Mission des inspecteurs des IC en 2019

Parution de l’Instruction du Gouvernement du 4 décembre 2018 sur les actions nationales 2019 de l’inspection des installations classées

A noter en introduction de Monsieur le Ministre un petit paragraphe sur les délais d’instruction des projets pour la compétitivité des territoires

« Je compte sur votre engagement pour que ces missions qui visent à préserver au quotidien la sécurité, la santé et l’environnement au voisinage des sites industriels soient menées avec rigueur. Cet objectif passe par une présence forte sur le terrain et une attention particulière aux délais d’instructions des projets industriels, composante essentielle pour la compétitivité de notre territoire.

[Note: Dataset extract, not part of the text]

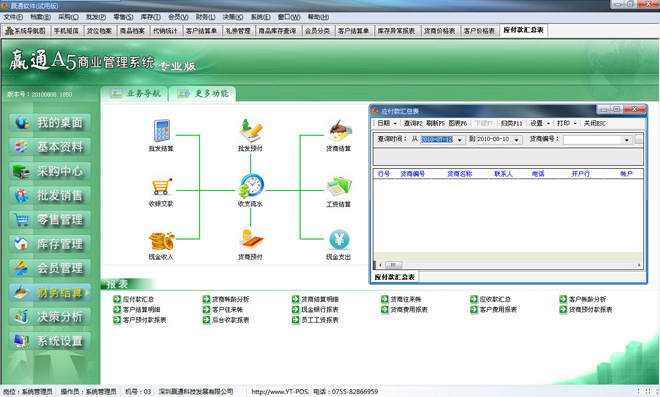
Task: Open the 打印 dropdown arrow
Action: coord(575,123)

Vous veillerez donc, dans l’examen des dossiers, à adopter une approche proportionnée en fonction des enjeux et de la sensibilité des milieux (notamment dans les zones en contentieux qualité de l’air, s’agissant des émissions dans l’air). »

Différentes missions :

Actions prioritaires

  • L’identification des installations de combustion qui seront soumises à la prochaine période (2020-2030) prévue par le système européen d’échange de quotas CO2, et la préparation du rapportage à la Commission européenne ;
  • Fin de l’investissement initial relatif aux secteurs d’information sur les sols et gestion des sites pollués à risque sanitaire avéré : Dans quelques régions, le calendrier de mise en place initiale du dispositif SIS (secteurs d’information sur les sols) n’a pas été tenu. Dans celles-ci, l’année 2019 devra être mise à profit pour finaliser les dossiers qui n’ont pu être terminés dans les échéances.
  • Mise en œuvre du BREF « Elevages »

 

Points de contrôle systématiques lors des inspections

  • Effectivité des mesures de maîtrise des risques (MMR) et prise en compte des barrières de sécurité
  • Mise en application de la surveillance environnementale autour des carrières : plan de surveillance des émissions de poussières
  • Contrôle du suivi en service des équipements sous pression (ESP) exploités sur les sites à risques (notamment SEVESO )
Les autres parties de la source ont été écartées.